O Conselho Federal de Medicina
(CFM) decidiu pela proibição da prescrição médica de terapias hormonais com
esteroides androgênicos e anabolizantes (EAA) com finalidade estética, para
ganho de massa muscular ou melhora do desempenho esportivo, seja para atletas
amadores ou profissionais. De acordo com o Bahia Notícias, a resolução que formaliza
a medida foi publicada na edição desta terça-feira (11) do Diário Oficial da União
(DOU).
Segundo a entidade médica, a decisão
foi tomada considerando a inexistência de comprovação científica suficiente para
sustentar a tese do benefício de tais produtos e, também, a segurança dos
pacientes. “O uso indiscriminado de terapias hormonais com EAA, incluindo a
gestrinona, com objetivos estéticos ou para o ganho de desempenho esportivo, é,
hoje, uma preocupação crescente na medicina e para a saúde pública, uma vez
que, de acordo com as mais recentes evidências científicas, não existem
benefícios notórios que justifiquem o aumento exponencial do risco de danos
possivelmente permanentes ao corpo humano em diferentes órgãos e sistemas com
sua utilização”, adverte a relatora e conselheira federal Annelise Menegusso.
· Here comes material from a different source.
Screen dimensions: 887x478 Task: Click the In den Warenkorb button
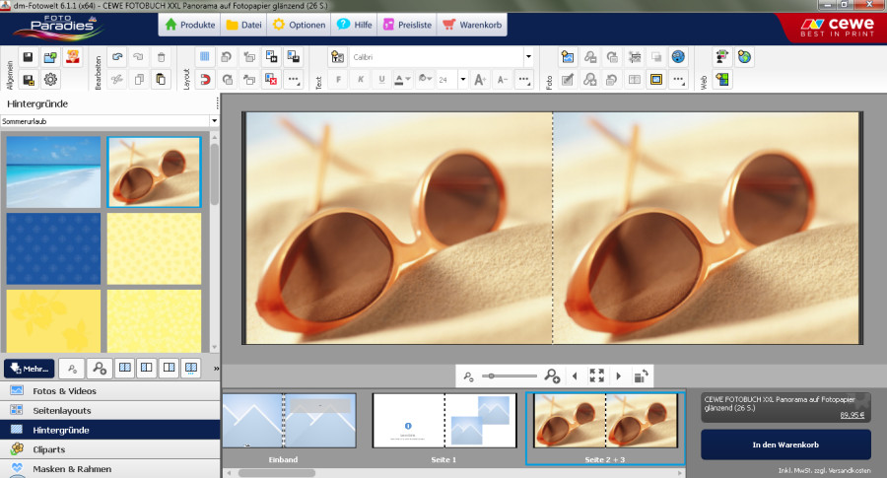(785, 444)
O CFM chamou a atenção, ainda, para
os riscos potenciais do uso de doses inadequadas de hormônios e para a
possibilidade de efeitos colaterais danosos mesmo com o uso de doses
terapêuticas, especialmente em casos de deficiência hormonal não diagnosticada
apropriadamente, seguindo diretrizes e recomendações em vigor.
O órgão enumerou como efeitos adversos possíveis de ocorrer: problemas cardiovasculares,
incluindo hipertrofia cardíaca; hipertensão arterial sistêmica; infarto agudo
do miocárdio; aterosclerose; estado de hipercoagulabilidade; aumento da
trombogênese e vasoespasmo; doenças hepáticas como hepatite medicamentosa;
insuficiência hepática aguda e carcinoma hepatocelular; transtornos mentais e
de comportamento, incluindo depressão e dependência; além de distúrbios
endócrinos, como infertilidade, disfunção erétil e diminuição da libido.